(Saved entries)

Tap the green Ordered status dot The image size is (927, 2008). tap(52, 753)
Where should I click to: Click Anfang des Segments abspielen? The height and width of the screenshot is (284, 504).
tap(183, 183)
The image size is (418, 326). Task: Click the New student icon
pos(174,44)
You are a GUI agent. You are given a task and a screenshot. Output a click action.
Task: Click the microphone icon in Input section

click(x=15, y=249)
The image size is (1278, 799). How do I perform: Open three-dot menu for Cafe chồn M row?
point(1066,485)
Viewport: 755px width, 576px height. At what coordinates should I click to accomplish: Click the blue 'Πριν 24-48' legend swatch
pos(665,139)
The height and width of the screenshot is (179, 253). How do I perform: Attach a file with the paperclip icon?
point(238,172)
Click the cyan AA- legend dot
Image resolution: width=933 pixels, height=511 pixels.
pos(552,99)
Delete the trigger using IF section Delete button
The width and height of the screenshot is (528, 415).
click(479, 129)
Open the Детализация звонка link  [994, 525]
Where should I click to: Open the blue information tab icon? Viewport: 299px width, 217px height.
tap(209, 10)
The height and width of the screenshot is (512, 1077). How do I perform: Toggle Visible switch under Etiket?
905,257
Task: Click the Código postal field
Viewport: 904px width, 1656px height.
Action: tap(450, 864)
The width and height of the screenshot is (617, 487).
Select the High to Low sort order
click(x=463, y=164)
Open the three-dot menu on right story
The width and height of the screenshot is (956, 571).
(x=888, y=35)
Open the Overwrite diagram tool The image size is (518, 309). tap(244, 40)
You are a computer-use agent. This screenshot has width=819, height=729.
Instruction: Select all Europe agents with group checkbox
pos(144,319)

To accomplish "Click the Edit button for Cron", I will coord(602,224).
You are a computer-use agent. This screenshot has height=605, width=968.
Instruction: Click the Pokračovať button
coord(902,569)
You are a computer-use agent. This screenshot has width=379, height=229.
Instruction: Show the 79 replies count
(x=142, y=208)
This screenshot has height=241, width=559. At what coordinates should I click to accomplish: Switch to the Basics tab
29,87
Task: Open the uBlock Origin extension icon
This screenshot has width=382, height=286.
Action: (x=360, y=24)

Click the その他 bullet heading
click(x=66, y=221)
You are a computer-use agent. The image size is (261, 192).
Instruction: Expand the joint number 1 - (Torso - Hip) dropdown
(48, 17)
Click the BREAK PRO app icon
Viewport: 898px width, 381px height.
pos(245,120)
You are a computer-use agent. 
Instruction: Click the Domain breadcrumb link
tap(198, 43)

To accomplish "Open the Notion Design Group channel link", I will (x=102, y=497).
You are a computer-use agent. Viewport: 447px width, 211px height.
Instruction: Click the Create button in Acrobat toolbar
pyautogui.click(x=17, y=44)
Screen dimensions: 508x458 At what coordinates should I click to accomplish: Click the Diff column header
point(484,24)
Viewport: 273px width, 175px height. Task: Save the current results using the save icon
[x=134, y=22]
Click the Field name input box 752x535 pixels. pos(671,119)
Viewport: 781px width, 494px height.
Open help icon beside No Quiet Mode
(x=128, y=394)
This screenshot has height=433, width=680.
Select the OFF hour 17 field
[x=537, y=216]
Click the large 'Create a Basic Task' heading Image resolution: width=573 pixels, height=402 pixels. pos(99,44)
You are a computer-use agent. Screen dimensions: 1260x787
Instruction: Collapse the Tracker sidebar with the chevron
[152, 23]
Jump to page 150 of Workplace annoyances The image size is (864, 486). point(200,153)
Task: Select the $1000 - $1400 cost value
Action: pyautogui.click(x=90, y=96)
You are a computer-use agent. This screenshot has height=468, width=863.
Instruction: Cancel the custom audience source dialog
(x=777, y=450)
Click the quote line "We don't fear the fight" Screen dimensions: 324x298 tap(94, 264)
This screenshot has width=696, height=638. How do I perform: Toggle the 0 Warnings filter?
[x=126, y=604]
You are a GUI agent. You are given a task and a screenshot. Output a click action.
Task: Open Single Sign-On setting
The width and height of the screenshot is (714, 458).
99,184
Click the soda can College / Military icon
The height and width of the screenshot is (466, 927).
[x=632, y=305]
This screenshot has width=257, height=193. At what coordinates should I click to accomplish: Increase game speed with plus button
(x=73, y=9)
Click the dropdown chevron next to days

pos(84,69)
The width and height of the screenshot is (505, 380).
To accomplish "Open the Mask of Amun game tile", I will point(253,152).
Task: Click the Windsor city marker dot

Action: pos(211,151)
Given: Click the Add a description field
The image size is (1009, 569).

#### Your goal:
Once you reach the line with "has height=468, width=863." in the data above, copy it and every line after it exactly, up to and including the line with "Click the quote".

#### Written solution:
You are a computer-use agent. This screenshot has height=468, width=863.
Instruction: Cancel the custom audience source dialog
(x=777, y=450)
Click the quote line "We don't fear the fight" Screen dimensions: 324x298 tap(94, 264)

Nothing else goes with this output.